You just got dreaded news you’re a victim of identity theft. What a shock! You can’t believe it. It takes a while to sink in. Can it be true? Who could masquerade as you? What are they doing as you? What damage have they done? The questions just never end! You are awash in various emotions. Now what do you do?
First … who contacted you about the theft? Are they reliable? Do you do business with them in such a way that they might suspect identity theft? In other words, stop and think because you might actually become a victim of a scam instead! Yep, no theft yet … but if you respond to an email … you could about to be! Read more on scams in my blogs here. If you Google “identity theft” you get many results … but concentrate at this point on the Federal and State government official websites.
Okay, it appears to be real. Contact who notified you … NOT by email. In person or in phone. How do they know? You’ll need that information to file a police report.
A consumer resource to help you resolve identity theft.
California Department of Justice (DOJ) – Google your state’s DOJ for identity theft help in your state.
How to minimize your risk of identity theft …
Helpful tips from the FTC about being on guard when you are online (so you may avoid all of the above as best you can).

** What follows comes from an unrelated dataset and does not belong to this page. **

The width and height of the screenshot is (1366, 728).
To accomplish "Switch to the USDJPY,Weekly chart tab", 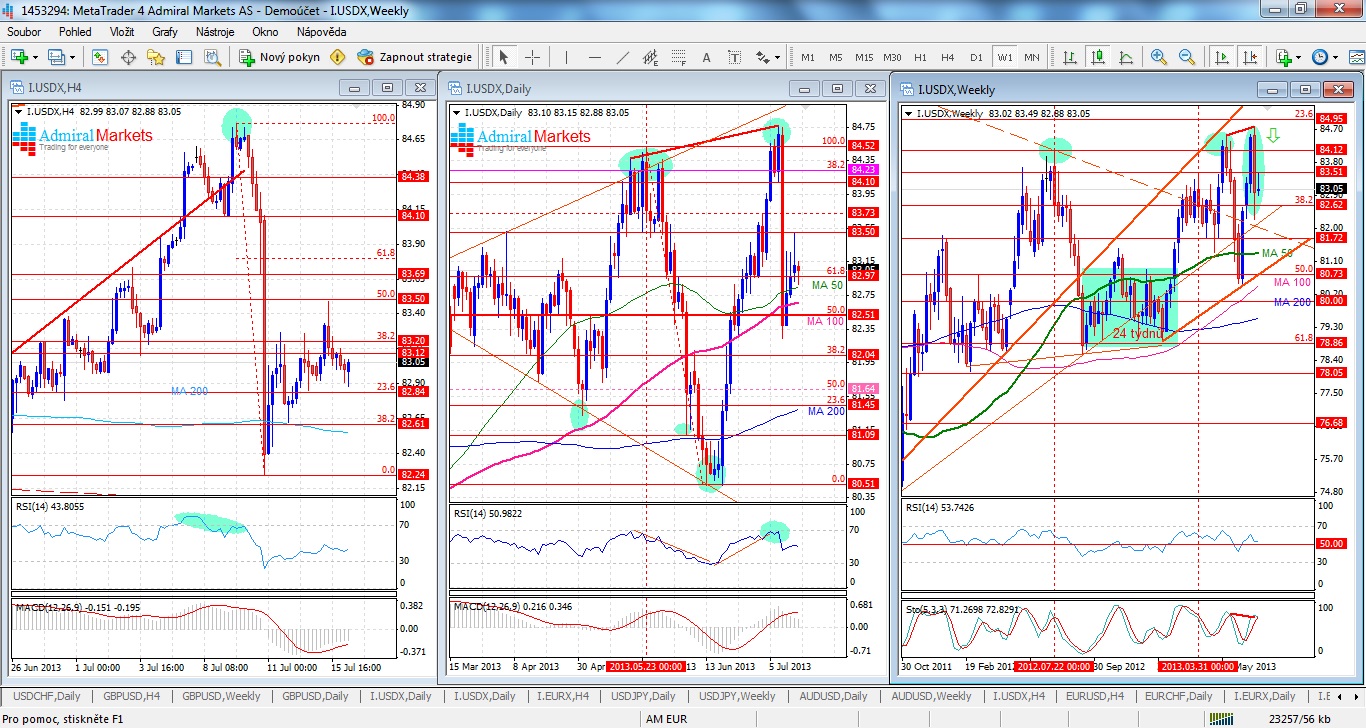I will (737, 696).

Few people think of this … but your tax preparer gets all kinds of handy information that may also be used for identity theft. You may go to California’s Tax Education Council’s website to verify your tax preparer (are they legitimate? … look for helpful information links on the side panel navigation bar once on the site … especially the “Verify a Tax Preparer” link).
There are just so many ways of being scammed and many things stolen from you these days. The above resources may be a start to help if you have been a victim. They may also help you avoid becoming a victim.
Non-government website links are not endorsed by me … they are merely provided as possible additional resources. Consider carefully what you do with any website before you enroll in a program, send money or provide personal information. Most legitimate websites on this topic provide services free of charge and don’t need personal information to help you.
See also IRS Scams.
PS. I also read an interesting article which I can’t find a link to … however, the point that jumped out was that most people fret about their data being compromised on some server somewhere. Those servers are getting harder for a common thief to crack; and more sophisticated criminals are after bigger fish … so they, the common thief, are going after the softer target … YOU! You are the vulnerability thieves seek to exploit and it happens very easily when you fall for a scam of some sort and simply hand the thief the information they are looking for.